**THE PROBLEM:** Nothing is needed except the lines below that run from the one with "AI Unblur (14, 2331)" through the one with "Penambah Foto (18, 2381)", repeated exactly.

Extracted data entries
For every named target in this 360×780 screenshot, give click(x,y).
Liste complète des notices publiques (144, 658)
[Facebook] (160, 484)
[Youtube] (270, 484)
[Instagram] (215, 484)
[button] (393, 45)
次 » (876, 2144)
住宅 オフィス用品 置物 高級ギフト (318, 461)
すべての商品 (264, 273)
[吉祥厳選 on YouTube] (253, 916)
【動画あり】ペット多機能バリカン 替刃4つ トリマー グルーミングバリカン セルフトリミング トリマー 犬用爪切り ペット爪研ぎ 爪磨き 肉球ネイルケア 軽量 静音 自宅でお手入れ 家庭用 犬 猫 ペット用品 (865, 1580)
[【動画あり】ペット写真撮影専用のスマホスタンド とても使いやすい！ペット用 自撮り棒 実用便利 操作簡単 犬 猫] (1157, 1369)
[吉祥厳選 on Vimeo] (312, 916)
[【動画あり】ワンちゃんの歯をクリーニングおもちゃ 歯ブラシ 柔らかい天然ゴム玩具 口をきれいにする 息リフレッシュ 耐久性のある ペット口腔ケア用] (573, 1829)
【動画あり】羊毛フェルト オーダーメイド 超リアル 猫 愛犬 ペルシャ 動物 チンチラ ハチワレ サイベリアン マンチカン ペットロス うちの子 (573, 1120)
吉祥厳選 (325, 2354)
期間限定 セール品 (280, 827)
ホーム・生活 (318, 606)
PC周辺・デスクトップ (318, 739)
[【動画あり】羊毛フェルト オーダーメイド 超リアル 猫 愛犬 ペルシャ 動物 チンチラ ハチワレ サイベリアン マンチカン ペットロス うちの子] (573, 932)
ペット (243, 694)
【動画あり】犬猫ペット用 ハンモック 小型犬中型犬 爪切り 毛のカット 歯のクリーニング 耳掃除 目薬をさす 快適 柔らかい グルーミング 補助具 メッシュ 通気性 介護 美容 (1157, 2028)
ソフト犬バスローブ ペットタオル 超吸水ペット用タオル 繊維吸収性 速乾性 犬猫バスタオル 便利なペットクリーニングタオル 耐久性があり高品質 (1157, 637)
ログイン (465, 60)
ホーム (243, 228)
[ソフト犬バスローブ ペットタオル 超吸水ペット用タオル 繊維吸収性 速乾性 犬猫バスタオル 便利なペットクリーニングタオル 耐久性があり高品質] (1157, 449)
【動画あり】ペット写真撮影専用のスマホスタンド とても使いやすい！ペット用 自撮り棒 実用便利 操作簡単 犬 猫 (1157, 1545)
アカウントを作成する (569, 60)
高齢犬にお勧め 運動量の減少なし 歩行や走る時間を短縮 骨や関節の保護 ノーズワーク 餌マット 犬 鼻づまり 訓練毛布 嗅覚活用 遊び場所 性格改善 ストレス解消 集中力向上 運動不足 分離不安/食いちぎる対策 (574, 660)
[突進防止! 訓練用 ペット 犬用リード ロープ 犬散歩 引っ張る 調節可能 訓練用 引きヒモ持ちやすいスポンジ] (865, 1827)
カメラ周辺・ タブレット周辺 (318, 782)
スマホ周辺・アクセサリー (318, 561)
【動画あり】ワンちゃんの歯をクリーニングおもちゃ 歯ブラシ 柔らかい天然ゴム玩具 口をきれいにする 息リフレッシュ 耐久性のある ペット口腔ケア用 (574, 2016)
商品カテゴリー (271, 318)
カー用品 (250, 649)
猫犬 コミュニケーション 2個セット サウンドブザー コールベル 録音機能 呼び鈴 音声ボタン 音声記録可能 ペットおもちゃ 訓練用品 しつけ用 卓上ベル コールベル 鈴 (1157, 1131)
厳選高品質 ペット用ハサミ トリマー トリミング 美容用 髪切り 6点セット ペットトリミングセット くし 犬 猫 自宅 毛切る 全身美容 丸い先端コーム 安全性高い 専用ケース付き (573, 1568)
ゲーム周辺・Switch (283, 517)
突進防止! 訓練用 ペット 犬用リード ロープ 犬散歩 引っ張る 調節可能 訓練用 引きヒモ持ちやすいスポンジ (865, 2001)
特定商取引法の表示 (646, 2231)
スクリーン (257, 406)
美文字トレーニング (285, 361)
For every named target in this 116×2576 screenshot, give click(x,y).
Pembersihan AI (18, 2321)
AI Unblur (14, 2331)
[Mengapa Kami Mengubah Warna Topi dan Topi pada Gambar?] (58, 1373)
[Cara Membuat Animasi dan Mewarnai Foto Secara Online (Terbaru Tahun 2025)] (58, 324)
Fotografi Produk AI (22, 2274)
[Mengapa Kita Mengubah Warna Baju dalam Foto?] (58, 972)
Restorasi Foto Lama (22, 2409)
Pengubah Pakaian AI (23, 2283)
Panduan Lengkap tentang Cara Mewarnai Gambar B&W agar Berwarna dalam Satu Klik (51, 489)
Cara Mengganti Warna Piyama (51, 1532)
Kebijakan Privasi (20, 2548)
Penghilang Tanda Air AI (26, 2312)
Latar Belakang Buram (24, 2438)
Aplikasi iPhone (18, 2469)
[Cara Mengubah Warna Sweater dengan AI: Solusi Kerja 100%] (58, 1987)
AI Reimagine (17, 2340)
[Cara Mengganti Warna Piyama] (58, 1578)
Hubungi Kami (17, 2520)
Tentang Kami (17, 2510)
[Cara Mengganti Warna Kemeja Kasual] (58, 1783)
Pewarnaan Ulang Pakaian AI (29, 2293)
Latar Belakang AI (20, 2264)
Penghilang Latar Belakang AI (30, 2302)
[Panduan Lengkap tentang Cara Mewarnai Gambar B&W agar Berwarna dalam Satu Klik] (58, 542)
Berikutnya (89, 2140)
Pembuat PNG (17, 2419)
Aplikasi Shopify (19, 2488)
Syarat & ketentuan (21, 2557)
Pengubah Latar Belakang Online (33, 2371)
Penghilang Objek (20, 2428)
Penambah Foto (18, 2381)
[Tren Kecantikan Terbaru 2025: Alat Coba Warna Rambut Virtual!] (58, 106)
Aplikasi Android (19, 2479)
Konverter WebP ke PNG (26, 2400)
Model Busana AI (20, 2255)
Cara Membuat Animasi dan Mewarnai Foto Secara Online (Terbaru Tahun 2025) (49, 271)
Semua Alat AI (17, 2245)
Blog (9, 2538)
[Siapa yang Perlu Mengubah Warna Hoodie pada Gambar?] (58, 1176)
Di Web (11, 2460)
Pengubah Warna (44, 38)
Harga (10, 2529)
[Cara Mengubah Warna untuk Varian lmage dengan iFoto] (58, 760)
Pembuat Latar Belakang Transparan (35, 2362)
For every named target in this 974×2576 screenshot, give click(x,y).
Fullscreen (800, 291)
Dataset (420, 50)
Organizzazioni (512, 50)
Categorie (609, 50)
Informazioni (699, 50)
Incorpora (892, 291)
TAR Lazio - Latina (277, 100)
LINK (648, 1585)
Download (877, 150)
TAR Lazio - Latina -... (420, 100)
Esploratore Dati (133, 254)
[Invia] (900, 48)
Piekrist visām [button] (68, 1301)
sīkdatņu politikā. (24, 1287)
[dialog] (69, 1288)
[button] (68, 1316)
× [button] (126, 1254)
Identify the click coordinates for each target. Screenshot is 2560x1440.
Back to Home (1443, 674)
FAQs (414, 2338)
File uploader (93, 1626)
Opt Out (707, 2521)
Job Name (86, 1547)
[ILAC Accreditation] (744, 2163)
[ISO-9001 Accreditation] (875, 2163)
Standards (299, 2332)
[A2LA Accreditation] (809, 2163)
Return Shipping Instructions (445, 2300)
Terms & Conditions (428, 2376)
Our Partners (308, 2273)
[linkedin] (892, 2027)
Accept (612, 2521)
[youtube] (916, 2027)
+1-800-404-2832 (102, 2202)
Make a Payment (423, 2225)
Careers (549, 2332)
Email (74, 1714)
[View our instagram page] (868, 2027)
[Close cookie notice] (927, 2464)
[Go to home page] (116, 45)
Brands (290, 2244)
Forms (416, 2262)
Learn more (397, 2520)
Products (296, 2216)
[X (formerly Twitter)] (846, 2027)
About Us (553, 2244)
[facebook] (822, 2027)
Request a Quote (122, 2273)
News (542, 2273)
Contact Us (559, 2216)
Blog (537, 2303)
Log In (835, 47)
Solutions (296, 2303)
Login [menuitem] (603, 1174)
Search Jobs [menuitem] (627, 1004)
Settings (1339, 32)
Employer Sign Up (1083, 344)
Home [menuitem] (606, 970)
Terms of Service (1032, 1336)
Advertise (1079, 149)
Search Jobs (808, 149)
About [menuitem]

**ANSWER TO THE EXERCISE:**
AI Unblur (14, 2331)
[Mengapa Kami Mengubah Warna Topi dan Topi pada Gambar?] (58, 1373)
[Cara Membuat Animasi dan Mewarnai Foto Secara Online (Terbaru Tahun 2025)] (58, 324)
Fotografi Produk AI (22, 2274)
[Mengapa Kita Mengubah Warna Baju dalam Foto?] (58, 972)
Restorasi Foto Lama (22, 2409)
Pengubah Pakaian AI (23, 2283)
Panduan Lengkap tentang Cara Mewarnai Gambar B&W agar Berwarna dalam Satu Klik (51, 489)
Cara Mengganti Warna Piyama (51, 1532)
Kebijakan Privasi (20, 2548)
Penghilang Tanda Air AI (26, 2312)
Latar Belakang Buram (24, 2438)
Aplikasi iPhone (18, 2469)
[Cara Mengubah Warna Sweater dengan AI: Solusi Kerja 100%] (58, 1987)
AI Reimagine (17, 2340)
[Cara Mengganti Warna Piyama] (58, 1578)
Hubungi Kami (17, 2520)
Tentang Kami (17, 2510)
[Cara Mengganti Warna Kemeja Kasual] (58, 1783)
Pewarnaan Ulang Pakaian AI (29, 2293)
Latar Belakang AI (20, 2264)
Penghilang Latar Belakang AI (30, 2302)
[Panduan Lengkap tentang Cara Mewarnai Gambar B&W agar Berwarna dalam Satu Klik] (58, 542)
Berikutnya (89, 2140)
Pembuat PNG (17, 2419)
Aplikasi Shopify (19, 2488)
Syarat & ketentuan (21, 2557)
Pengubah Latar Belakang Online (33, 2371)
Penghilang Objek (20, 2428)
Penambah Foto (18, 2381)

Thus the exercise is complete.